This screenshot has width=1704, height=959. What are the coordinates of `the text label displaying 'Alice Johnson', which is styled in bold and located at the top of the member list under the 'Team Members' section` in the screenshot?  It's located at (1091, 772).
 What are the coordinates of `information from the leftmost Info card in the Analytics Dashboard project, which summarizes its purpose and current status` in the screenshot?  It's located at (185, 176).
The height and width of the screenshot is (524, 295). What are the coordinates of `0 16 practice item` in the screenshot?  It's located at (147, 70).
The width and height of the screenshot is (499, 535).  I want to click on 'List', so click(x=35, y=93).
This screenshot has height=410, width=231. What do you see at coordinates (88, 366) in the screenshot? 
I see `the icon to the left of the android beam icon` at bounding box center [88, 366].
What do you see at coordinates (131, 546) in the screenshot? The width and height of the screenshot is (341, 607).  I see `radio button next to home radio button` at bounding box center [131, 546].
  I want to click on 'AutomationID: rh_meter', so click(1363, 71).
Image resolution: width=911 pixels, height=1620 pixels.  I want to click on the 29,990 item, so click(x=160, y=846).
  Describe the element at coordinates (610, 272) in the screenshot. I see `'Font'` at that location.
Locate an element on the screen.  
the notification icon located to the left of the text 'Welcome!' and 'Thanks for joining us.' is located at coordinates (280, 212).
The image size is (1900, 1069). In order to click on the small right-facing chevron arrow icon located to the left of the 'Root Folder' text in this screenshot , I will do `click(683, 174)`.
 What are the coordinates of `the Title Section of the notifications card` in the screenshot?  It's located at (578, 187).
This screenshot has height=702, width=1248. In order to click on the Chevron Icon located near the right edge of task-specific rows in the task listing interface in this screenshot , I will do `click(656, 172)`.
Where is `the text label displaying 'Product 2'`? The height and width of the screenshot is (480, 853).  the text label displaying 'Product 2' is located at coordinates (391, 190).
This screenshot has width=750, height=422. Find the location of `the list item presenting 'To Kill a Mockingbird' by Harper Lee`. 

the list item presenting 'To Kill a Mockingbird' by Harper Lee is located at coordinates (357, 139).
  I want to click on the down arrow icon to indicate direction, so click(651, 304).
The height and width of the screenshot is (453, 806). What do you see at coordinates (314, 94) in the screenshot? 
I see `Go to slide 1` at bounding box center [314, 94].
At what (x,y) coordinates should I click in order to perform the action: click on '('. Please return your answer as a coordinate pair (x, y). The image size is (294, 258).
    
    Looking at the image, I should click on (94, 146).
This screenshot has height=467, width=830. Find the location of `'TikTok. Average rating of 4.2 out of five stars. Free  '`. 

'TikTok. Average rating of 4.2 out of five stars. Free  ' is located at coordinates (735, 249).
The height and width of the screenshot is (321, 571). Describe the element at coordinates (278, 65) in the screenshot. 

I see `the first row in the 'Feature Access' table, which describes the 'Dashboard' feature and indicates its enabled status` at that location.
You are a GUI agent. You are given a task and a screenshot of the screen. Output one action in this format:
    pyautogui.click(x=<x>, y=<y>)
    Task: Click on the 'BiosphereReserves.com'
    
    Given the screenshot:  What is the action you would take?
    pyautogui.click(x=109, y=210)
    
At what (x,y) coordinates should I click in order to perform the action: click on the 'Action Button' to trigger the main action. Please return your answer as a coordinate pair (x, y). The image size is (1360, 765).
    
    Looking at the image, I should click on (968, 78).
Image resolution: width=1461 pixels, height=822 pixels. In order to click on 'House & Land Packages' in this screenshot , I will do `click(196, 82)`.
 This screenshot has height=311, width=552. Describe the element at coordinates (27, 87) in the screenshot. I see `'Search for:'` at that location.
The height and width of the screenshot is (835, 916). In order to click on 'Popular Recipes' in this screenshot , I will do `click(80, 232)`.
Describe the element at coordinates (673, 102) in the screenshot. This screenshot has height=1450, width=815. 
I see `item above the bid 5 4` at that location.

========

- INSTRUCTIONS FOR THE TASK -
Edit the stretch of records from the line containing "What do you see at coordinates (131, 546)" through the line containing "I want to click on 'AutomationID: rh_meter', so" by replacing "What do you see" with "What is shown". Return only those lines, with everything else left unchanged.

- ANSWER TO THIS TASK -
What is shown at coordinates (131, 546) in the screenshot? The width and height of the screenshot is (341, 607).  I see `radio button next to home radio button` at bounding box center [131, 546].
  I want to click on 'AutomationID: rh_meter', so click(1363, 71).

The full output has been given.